United Press International: Analysis: Shell pipeline fires continue

Published: April 3, 2008 at 1:34 PM
UPI Energy Correspondent

Two fires have ignited in recent days along Royal Dutch Shell pipelines in the oil-rich Niger Delta, prompting speculation militant groups were behind the incidents.

Although a Shell spokesman said the cause of the fire had yet to be determined, it was noted that two fires last year along the same pipeline “were caused by sabotage.”

Militant and criminal groups are often blamed for illegally tapping into pipelines in the delta and stealing oil and gas for personal use and resale on the black market. A chronic electricity shortage in energy-rich Nigeria has forced many to rely on generator power. Those who can’t afford to pay premium prices for fuel often turn to the black market for sharply discounted gas.

Many Nigerians blame former President Olusegun Obasanjo for the country’s woes saying his efforts to improve Nigeria’s energy output were merely a coverup for eight years of graft.

Meanwhile, Shell officials noted the pipeline fires in the Ogoni province of Rivers state would not adversely affect production, nor would the company declare a force majeure, at least for the time being.
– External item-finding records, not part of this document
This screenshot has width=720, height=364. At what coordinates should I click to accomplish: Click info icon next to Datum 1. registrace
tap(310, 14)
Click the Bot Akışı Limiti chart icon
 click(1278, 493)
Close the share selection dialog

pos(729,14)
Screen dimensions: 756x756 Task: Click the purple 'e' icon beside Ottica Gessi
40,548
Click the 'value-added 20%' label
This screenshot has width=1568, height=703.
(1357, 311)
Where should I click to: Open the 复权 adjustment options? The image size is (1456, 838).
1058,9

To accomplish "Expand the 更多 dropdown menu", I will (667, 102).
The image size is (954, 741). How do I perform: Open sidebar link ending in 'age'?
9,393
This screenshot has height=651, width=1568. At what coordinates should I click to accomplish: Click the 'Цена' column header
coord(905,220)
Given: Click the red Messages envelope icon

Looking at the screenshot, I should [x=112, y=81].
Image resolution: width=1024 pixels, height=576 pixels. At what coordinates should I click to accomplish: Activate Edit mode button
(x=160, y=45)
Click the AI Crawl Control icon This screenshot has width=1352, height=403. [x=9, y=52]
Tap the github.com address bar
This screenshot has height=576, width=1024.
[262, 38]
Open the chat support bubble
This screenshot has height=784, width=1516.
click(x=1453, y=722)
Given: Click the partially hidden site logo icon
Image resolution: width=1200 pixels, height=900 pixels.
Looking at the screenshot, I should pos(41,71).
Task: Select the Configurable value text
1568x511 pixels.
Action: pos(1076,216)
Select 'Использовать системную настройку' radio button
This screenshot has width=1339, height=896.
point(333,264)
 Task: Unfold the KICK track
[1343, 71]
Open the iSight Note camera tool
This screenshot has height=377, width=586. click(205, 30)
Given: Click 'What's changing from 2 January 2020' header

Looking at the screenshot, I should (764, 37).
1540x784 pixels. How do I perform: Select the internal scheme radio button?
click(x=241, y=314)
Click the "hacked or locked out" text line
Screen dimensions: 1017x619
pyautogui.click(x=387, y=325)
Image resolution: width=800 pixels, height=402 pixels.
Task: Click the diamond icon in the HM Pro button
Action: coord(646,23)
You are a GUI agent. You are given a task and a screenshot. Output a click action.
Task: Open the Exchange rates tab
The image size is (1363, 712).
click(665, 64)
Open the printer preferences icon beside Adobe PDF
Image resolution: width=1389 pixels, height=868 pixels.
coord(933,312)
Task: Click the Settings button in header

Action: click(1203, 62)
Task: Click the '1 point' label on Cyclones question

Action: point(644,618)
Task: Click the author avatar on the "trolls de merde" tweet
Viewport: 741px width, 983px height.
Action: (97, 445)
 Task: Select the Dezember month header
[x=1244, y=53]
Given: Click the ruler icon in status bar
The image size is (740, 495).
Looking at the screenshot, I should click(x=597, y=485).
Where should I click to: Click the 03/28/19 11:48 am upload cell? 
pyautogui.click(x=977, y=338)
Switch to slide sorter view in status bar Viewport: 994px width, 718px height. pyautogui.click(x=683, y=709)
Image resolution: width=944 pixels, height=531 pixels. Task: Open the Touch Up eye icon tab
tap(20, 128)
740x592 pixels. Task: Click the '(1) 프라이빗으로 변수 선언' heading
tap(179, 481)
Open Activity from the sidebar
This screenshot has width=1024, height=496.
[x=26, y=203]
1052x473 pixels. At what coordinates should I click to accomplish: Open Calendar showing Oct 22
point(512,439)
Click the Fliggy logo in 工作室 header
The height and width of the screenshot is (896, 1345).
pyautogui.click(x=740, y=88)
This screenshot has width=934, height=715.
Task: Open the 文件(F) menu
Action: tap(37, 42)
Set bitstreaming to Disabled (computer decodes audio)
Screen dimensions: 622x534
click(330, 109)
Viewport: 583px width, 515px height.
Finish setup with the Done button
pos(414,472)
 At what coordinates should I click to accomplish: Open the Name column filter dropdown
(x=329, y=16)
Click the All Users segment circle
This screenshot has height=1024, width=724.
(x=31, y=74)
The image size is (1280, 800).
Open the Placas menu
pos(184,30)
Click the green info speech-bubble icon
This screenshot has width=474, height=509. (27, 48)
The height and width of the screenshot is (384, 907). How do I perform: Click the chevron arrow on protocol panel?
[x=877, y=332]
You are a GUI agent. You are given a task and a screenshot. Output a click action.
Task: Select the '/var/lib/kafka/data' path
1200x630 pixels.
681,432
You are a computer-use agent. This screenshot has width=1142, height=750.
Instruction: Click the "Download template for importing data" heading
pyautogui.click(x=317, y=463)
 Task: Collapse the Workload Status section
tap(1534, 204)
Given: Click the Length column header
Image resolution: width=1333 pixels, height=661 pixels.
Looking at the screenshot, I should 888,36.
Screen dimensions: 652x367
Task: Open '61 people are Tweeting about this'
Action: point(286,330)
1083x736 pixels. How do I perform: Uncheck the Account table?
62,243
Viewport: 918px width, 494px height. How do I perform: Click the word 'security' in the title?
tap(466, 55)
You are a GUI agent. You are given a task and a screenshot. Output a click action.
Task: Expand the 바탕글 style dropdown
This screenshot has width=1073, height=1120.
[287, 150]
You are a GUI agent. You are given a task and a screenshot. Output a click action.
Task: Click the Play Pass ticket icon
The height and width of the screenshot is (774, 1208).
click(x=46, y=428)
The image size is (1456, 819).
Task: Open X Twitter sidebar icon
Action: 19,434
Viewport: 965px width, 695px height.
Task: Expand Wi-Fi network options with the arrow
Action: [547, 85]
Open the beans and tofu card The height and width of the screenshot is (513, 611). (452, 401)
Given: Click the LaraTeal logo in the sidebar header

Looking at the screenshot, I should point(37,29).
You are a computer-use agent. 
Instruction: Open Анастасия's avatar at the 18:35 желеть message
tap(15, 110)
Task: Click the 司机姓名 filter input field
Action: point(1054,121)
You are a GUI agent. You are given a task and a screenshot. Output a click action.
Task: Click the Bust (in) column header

While Shell expressed confidence it could eventually contain the fires that began burning Sunday, workers reportedly could not access either of the blazes, as locals living in the vicinity of the pipeline thwarted their efforts.

Their reluctance has prompted criticism.

“Clearly, if SPDC (Shell Petroleum Development Co.) had been allowed into Ogoni, these fires would not have been possible,” read an editorial Wednesday in the Tide Online newspaper. “This is because some of the facilities would have been changed to avoid accidents while any systemic failure would have been addressed immediately to avert environmental crisis.”

Similar reluctance to allow Shell workers to enter the region severely hampered production last year.

In January Shell shut down operations at its Forcados terminal following pipeline attacks that threw its 100,000 barrel-per-day production offline. The terminal had already been shut once before because of violence and reopened in October 2007 after more than a year of halted production. Since its reopening, the facility, which can produce some 450,000 barrels per day, had been operating at a fraction of its capacity.

And in July 2007 a leading Nigerian activist group called for Shell to shut one of its pipelines, saying the company has done little to control the fires that burned for several weeks.

The Movement for the Survival of the Ogoni People said fires have burned along the line since the previous month and were threatening several communities in the Niger Delta

Shell defended its actions, saying the company was trying to address the problem, but blamed residents of some communities affected by the fires.